Pourtant, leurs prunelles éclatent d'un feu particulier, et leurs sourires courtois se teintent de colère, en remarquant le visage blanc de la jeune femme, le sang qui s'écoule de son corps et de sa monture. 

Hitsute apparaît, livide, mais également digne, prêt à l'écouter. 

D'une voix rendue forte par un chagrin macabre, elle prend donc la parole : 

-Prenez les sabres qui restent, vos fourches, dressez vous sur les chevaux de labour... Veinko Moto...

Sa voix se brisa, puis elle reprit 

-Veinko Moto a retenu l'armée ennemie, et cette terre fleurira des arbres de sang, son sang... 

Les arbres azurées fixèrent les pétales des cerisiers qui, une à une, douces et flétries, tombaient sur l'herbe sèche. 

Aussitôt tous se saisirent des premières armes venues, et une ligne désordonnée s'avança au-devant de la troupe ennemie. 
Diminuée, Elséïs ordonna l'arrêt, puis attendit. 
Elle, sur l'étalon plus obscur que la nuit, vit un homme s'avancer, humble et respectueux. Il tenait au-dessus de sa tête un sabre. 

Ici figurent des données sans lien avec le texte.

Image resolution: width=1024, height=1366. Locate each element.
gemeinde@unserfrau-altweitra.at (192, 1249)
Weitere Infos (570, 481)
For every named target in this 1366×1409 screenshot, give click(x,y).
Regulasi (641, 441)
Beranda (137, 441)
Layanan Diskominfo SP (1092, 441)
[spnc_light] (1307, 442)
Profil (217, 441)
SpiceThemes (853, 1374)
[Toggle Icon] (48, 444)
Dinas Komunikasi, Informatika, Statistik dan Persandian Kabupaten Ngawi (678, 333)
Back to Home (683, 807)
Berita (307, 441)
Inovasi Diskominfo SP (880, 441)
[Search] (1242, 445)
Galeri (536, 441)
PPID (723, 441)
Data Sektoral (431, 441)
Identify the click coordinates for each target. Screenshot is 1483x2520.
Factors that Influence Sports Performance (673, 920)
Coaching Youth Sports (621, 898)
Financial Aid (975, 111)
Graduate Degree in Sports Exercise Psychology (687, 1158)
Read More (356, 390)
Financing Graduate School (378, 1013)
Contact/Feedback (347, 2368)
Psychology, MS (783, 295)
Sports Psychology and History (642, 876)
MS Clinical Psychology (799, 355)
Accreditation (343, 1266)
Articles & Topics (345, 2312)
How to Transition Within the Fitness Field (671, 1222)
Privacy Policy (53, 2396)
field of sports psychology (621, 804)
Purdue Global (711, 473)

Quand il fut à une distance suffisante, il s'inclina, puis prononça d'une voix forte, en fixant  la jeune femme 

-Madame...

La main lasse d'Elséïs saisit le katana, magnifique, qu'elle sait être celui de l'unique homme qu'elle aimera jamais. 

-Madame, votre valeur a été remarquée du Seigneur Senyo, et de toute l'armée. Il vous en témoigne un grand respect, ainsi que pour le Seigneur Veinko, et il ne peut que tenir compte du lien qui vous a uni...
C'est pourquoi il vous prie d'abandonner le village sans autre bataille. Aucun mal ne sera fait à ses habitants, quels qu'ils soient, car nul  besoin de faire couler davantage de sang. 

La guerrière sentait la vie s'échapper d'elle, littéralement. Ses yeux n'avaient pas quitté le sabre du samouraï durant le discours et ils revinrent avec une grande dureté à son interlocuteur

-Comment puis-je me fier à la parole d'un seigneur sans honneur, qui combat sans respect pour ses adversaires? 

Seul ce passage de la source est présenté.